SASSA applied for the extension in February this year to allow for a transitional phase between CPS and the Post Office. In a submission to the court earlier this month, SASSA’s Lawyer Nazeem Cassim said there would be “chaos” if the court did not extend the contract because SASSA had no alternative plan to make cash payments of social grants by 1 April.
Although the extension was granted, the court also listed conditions to the extension. One condition was that former Minister of Social Development Bathabile Dlamini and acting SASSA Chief Executive Officer Pearl Bhengu submit affidavits to the court stating why they should not be held personally liable for costs.
An inquiry into Dlamini’s role in the social grants crisis ended on Monday and Retired Judge Bernard Ngoepe is expected to submit a report on the inquiry to the Constitutional Court. It will then make a judgment on whether Dlamini will have to pay the costs of the application.
The Constitutional Court also ruled that CPS may approach National Treasury to negotiate a “reasonable price” for the remainder of the contract. But within 30 days after the contract is completed, CPS and SASSA must submit a full audit of the contract to the court.
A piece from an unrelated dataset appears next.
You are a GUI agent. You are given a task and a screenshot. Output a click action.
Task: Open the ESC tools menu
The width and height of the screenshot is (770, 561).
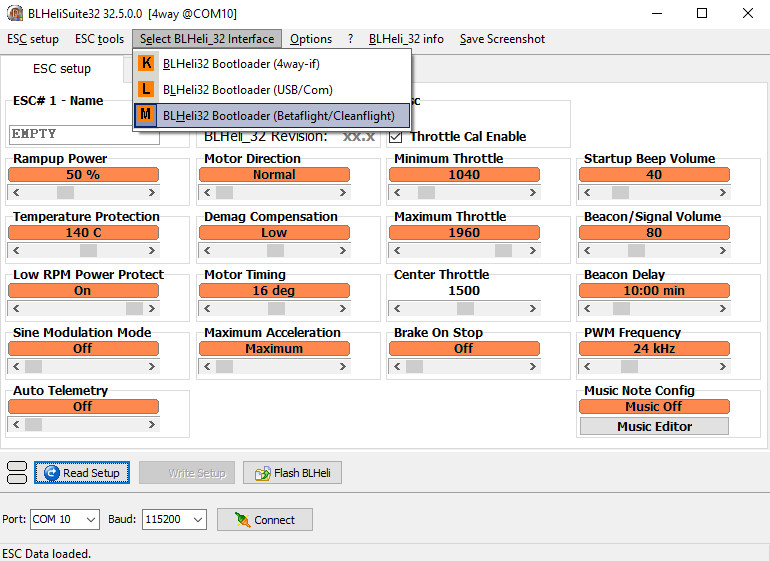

The CPS contract was declared “unlawful” by the Constitutional Court in 2014 but it was impractical to end the contract immediately, so the court allowed CPS to continue paying social grants until March 2017. In 2015, SASSA promised the court that it would take over the payment of social grants by April 2017. But a month before the deadline, the court had to extend the CPS contract by another year because SASSA was not yet ready to take over the social grants payments.
Pay back the money
In a separate judgment handed down by Judge Moroa Tsoka on Friday, CPS was ordered to pay back about R317 million it received from SASSA. The arguments for this case were heard at the Gauteng High Court in Pretoria last month.
Advocate Steven Budlender, representing Corruption Watch, argued that the payment was “unlawful” because the Bid Adjudication Committee (BAC) did not approve the variation agreement before it was signed by both SASSA and CPS. The BAC evaluates and adjudicates all tenders awarded by government entities.
Budlender said the BAC was only informed about the agreement a year and a half after it was approved. By this time, Budlender said CPS had already completed the work and the BAC was forced to make a retrospective decision on whether the variation agreement was valid or not. He said this went against the procurement processes stipulated in the Supply Chain Management.
In a statement released on Friday, Corruption Watch said “This case represents a significant win for civil society and demonstrates the importance of pursuing unlawful transactions that stem from irregular procurement processes, where public funds have been abused to benefit private interests”.
In the judgment, Judge Tsoka said that as a result of SASSA’s “unlawful conduct”, the national fiscus had been robbed of a substantial amount of money intended for the “most vulnerable and poor people” of South Africa.
“It is just and equitable that the payment of R316-million made by Sassa to CPS, together with interest, be returned to the fiscus for the benefit of those for whom it was intended in the first place”, said Judge Tsoka.